Model Building & Evaluation | Towards My Final Project
First I’ll load the data and recreate both the correlation matrix and regression model. I really like correlation plots for visualizing correlation so I’ll create one using the ggcorr() function from the GGally package.
P S Be Ba New
P 1.000 0.899 0.590 0.714 0.357
S 0.899 1.000 0.669 0.662 0.176
Be 0.590 0.669 1.000 0.334 0.267
Ba 0.714 0.662 0.334 1.000 0.182
New 0.357 0.176 0.267 0.182 1.000
# create cor plot
ggcorr(hSP2, label = TRUE, label_round = 3)
Call:
lm(formula = P ~ ., data = hSP2)
Residuals:
Min 1Q Median 3Q Max
-36.212 -9.546 1.277 9.406 71.953
Coefficients:
Estimate Std. Error t value Pr(>|t|)
(Intercept) -41.795 12.104 -3.453 0.000855 ***
S 64.761 5.630 11.504 < 0.0000000000000002 ***
Be -2.766 3.960 -0.698 0.486763
Ba 19.203 5.650 3.399 0.001019 **
New 18.984 3.873 4.902 0.0000043 ***
---
Signif. codes: 0 '***' 0.001 '**' 0.01 '*' 0.05 '.' 0.1 ' ' 1
Residual standard error: 16.36 on 88 degrees of freedom
Multiple R-squared: 0.8689, Adjusted R-squared: 0.8629
F-statistic: 145.8 on 4 and 88 DF, p-value: < 0.00000000000000022
Backward elimination is one of the three primary automated variable selection methods. It works as follows: fit a model including all possible predictor variables and one-by-one remove any variable that is not statistically significant (according to a predetermined \(\alpha\)-level), refitting the model after removing each variable and continuing until the model contains only statistically significant predictor variables.
We’ve already fit the model using all possible predictor variables (above). Let’s determine the \(\alpha\)-level we’re looking for to be .05. Every variable except bed (the number of bedrooms in the house) is statistically significant at that level so backward elimination would lead us to remove bed first.
Call:
lm(formula = P ~ . - Be, data = hSP2)
Residuals:
Min 1Q Median 3Q Max
-34.804 -9.496 0.917 7.931 73.338
Coefficients:
Estimate Std.

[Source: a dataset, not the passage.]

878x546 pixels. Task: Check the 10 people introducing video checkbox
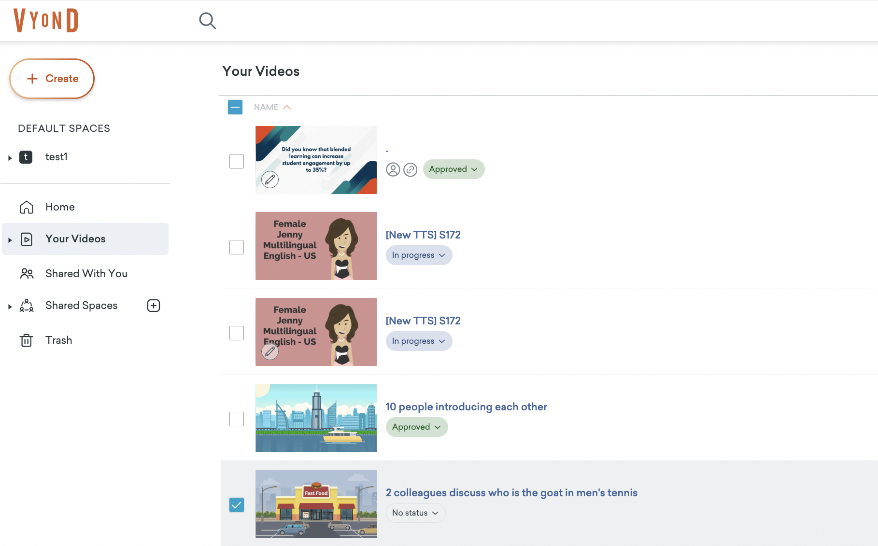tap(237, 419)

Error t value Pr(>|t|)
(Intercept) -47.992 8.209 -5.847 0.0000000815 ***
S 62.263 4.335 14.363 < 0.0000000000000002 ***
Ba 20.072 5.495 3.653 0.000438 ***
New 18.371 3.761 4.885 0.0000045396 ***
---
Signif. codes: 0 '***' 0.001 '**' 0.01 '*' 0.05 '.' 0.1 ' ' 1
Residual standard error: 16.31 on 89 degrees of freedom
Multiple R-squared: 0.8681, Adjusted R-squared: 0.8637
F-statistic: 195.3 on 3 and 89 DF, p-value: < 0.00000000000000022
Now every variable in the model is statistically significant. In fact, removing bed has increased the significance level of bath (the number of bathrooms).
Backward elimination would thus lead us to select the model with three predictor variables: size, bath, and new.
I can confirm this using the step() function.
# backward elimination
step(object = fithSP2, # specify full model
direction = "backward") # specify backward
Start: AIC=524.7
P ~ S + Be + Ba + New
Df Sum of Sq RSS AIC
- Be 1 131 23684 523.21
<none> 23553 524.70
- Ba 1 3092 26645 534.17
- New 1 6432 29985 545.15
- S 1 35419 58972 608.06
Step: AIC=523.21
P ~ S + Ba + New
Df Sum of Sq RSS AIC
<none> 23684 523.21
- Ba 1 3550 27234 534.20
- New 1 6349 30033 543.30
- S 1 54898 78582 632.75
Call:
lm(formula = P ~ S + Ba + New, data = hSP2)
Coefficients:
(Intercept) S Ba New
-47.99 62.26 20.07 18.37
Forward selection is another primary method of automated variable selection. It works as follows: begin with the intercept-only model and one-by-one add each variable that is statistically significant.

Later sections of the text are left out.